Setting goals for the upcoming year wasn’t a habit, until signs of ageing sank in (including balding). But personally, I find the practice valuable despite realising on December how many of these items were sorely missed!

Eleven goals for 2011 were drafted and, to my surprise (yeah right!), 2011 was a great leap forward from what I had in 2010. Eight goals were achieved, five of which were fulfilled to a large extent. Only three goals were left untouched due to circumstances quite beyond my control.

Not bad!

I won’t go through the eleven items for this post. However, I’d highlight some major achievements for 2011, which were out of my sight a few years back.

***

2011 is a year of change.

One of my goals for 2011 is to finish books. In search of some interesting reads, I came across a very thin book with a simple yet powerful story entitled “Who Moved My Cheese?“.

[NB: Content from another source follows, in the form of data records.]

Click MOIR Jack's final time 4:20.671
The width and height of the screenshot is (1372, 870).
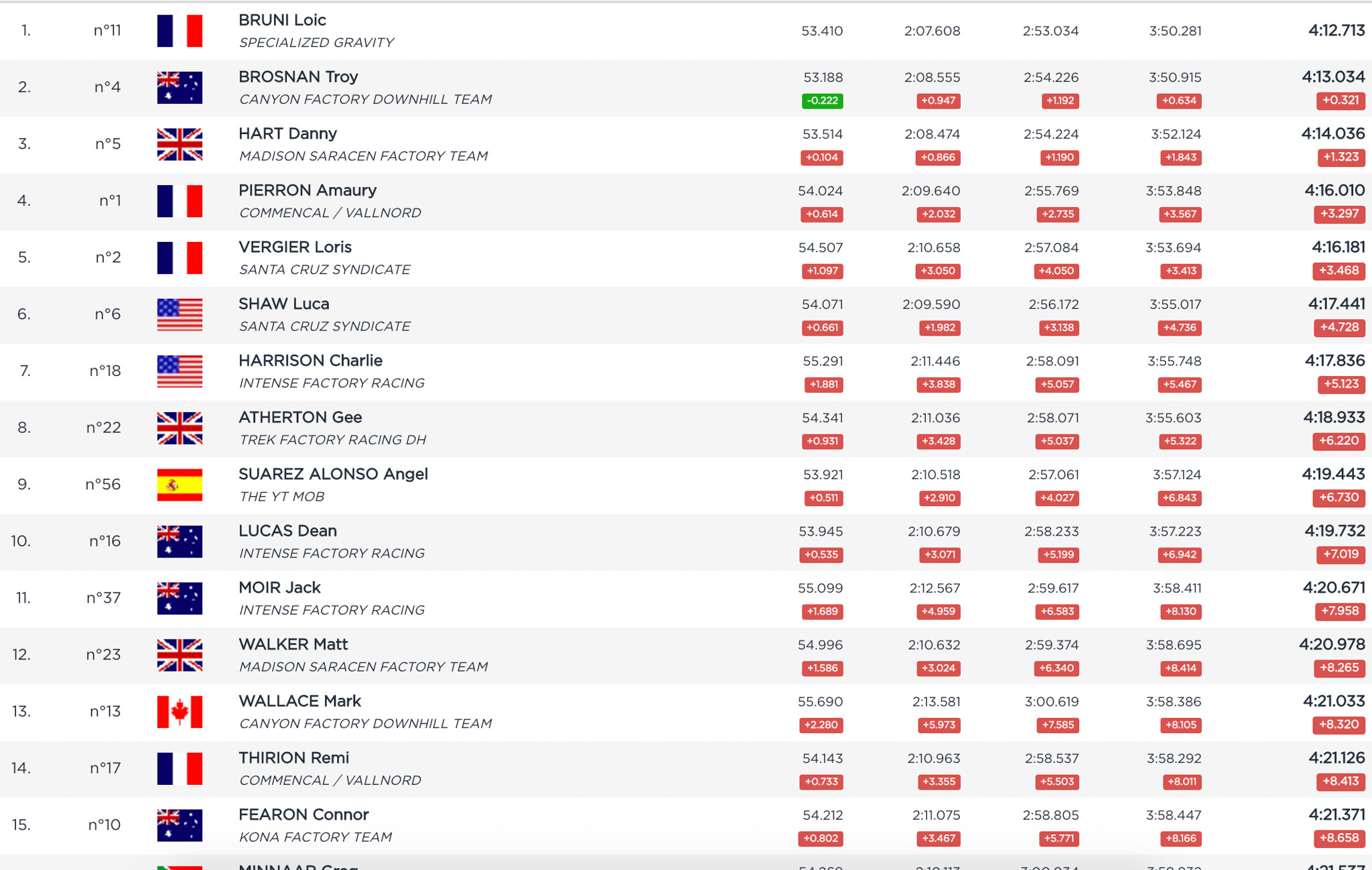[1333, 588]
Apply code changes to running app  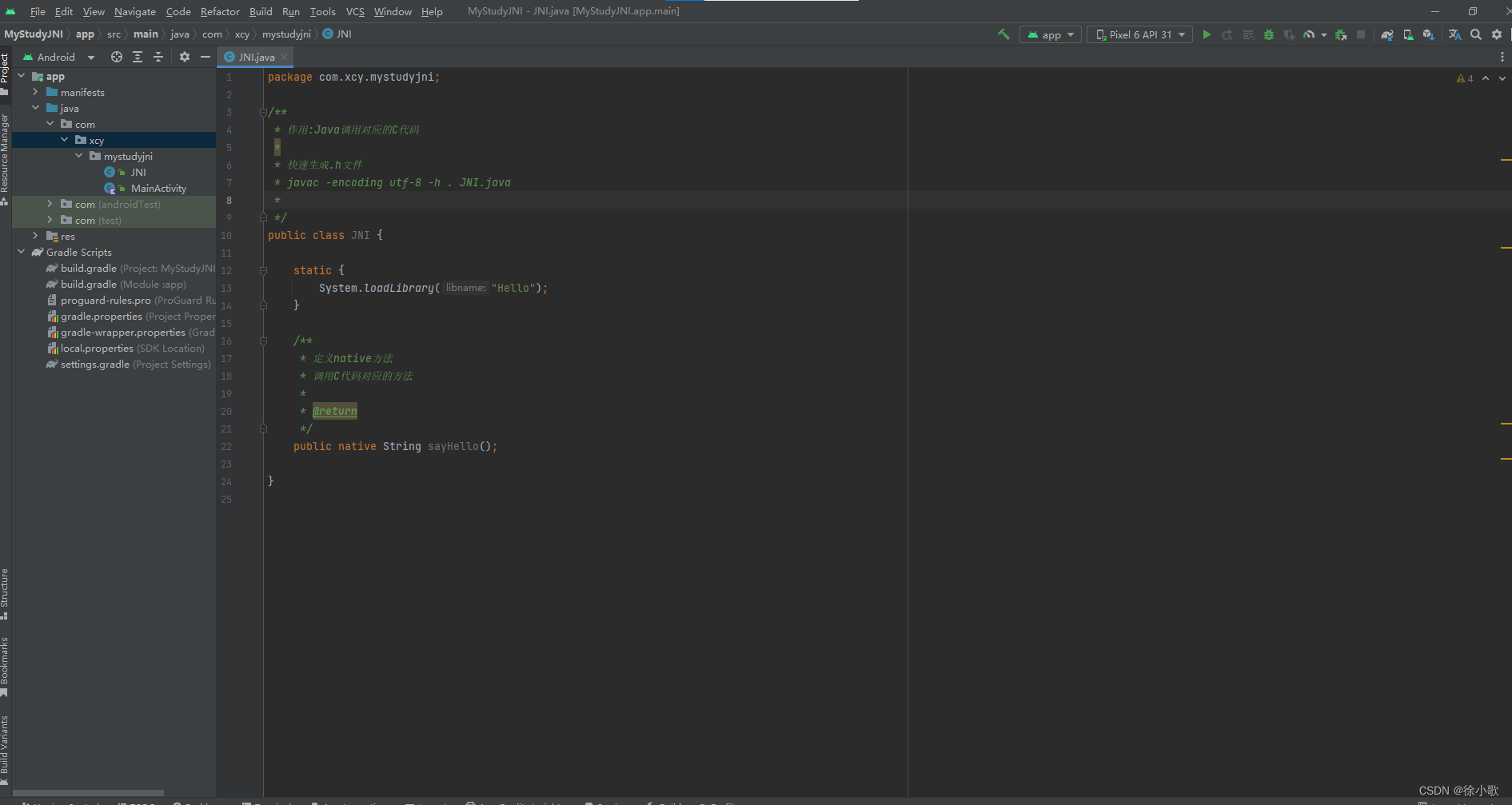click(x=1249, y=34)
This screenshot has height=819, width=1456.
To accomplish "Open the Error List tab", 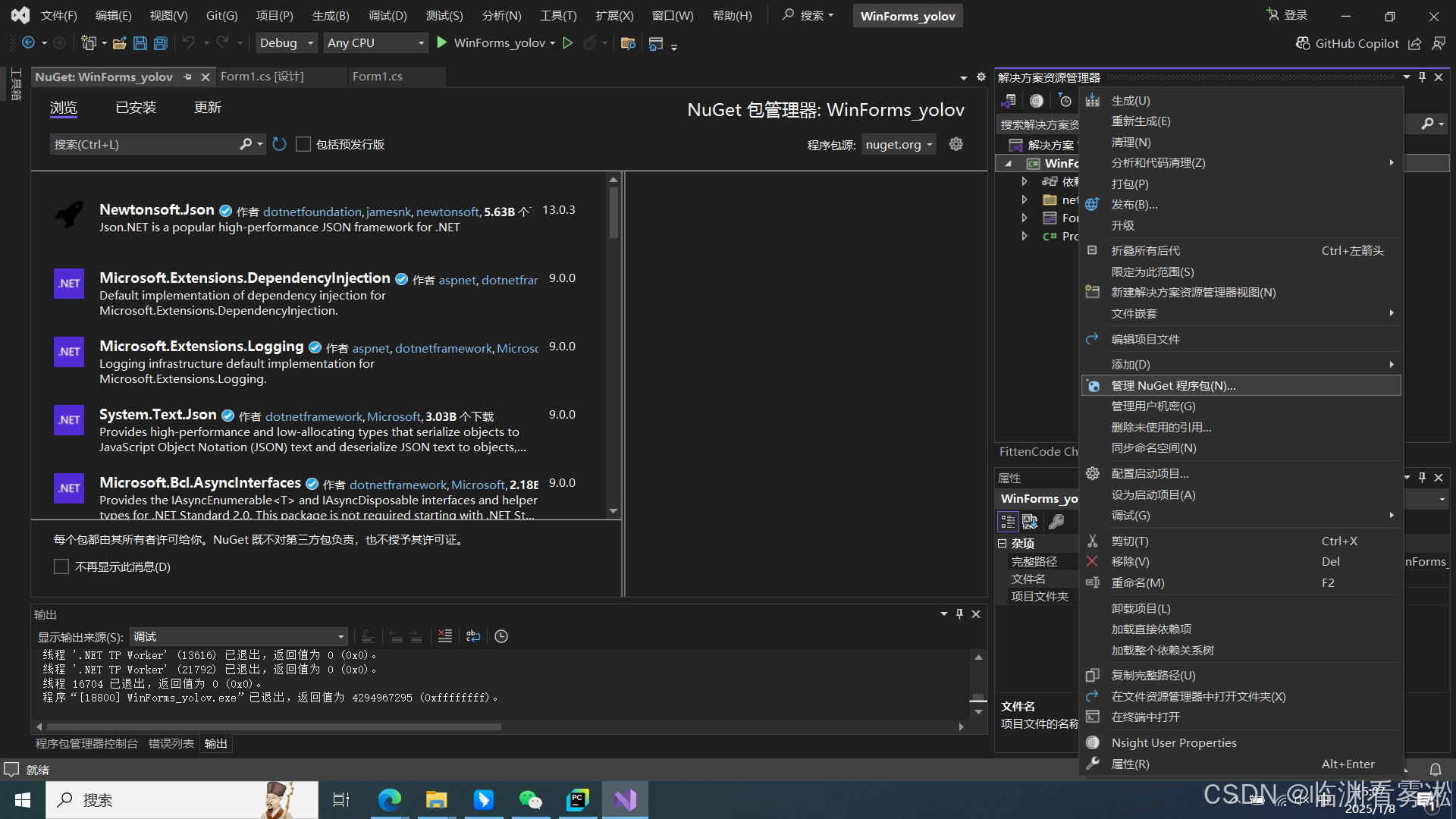I will point(171,743).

For some time, I’ve become a fan of these me-times, reflections, and self-assessment. I was too anxious to know what’s wrong within me and why an apparent lack of motivation exists. In the process, the real problem isn’t the accuracy of observations. In fact, I’m too self-aware that every assessment I say about me is correct.

Then one line from the book struck me.

What would you do if you were not afraid?

I was just too afraid to change, after all.

Time wasn’t a friend, and I kept chasing it instead of managing. I opted to neglect each second and its potential, which led me to a harder path before realising its real value.

I promised to reaffirm my belief of making things right first time in the morning. That decision has been rewarding. From a weary, pessimist, and depressed me, I kept transforming day by day.

I avoided struggling at the start of each day and arriving late in the office. Many times, I beat or finish ahead of deadlines. I attempted focusing especially at work by choosing delayed over immediate gratification. Soft skills were maximised to produce hard, tangible results. Fretting and sulking on what I didn’t or can’t achieve at the moment were consciously stopped to focus on my achievements thus far.

Days, weeks, and months passed.

From a new member of the professional pool in limbo, I have managed to become competitive and imbibe necessary skills to explore the world. I may not puzzle this early why I’m pursuing a career in IT. Nevertheless, this burning awe will equip me of what I need for success and relevance.

From wandering and insecurity, I learn to focus on the now, celebrate even the pettiest victories, appreciate things, people, and events, and stay sane.

From someone too afraid to risk, I regained the thrill of taking them.

From someone frustrating himself more in his quest for happiness, he has chosen to yearn for learning instead.

From someone who does not believe in his potential, now he does. Again.

And I choose to choose these over and over.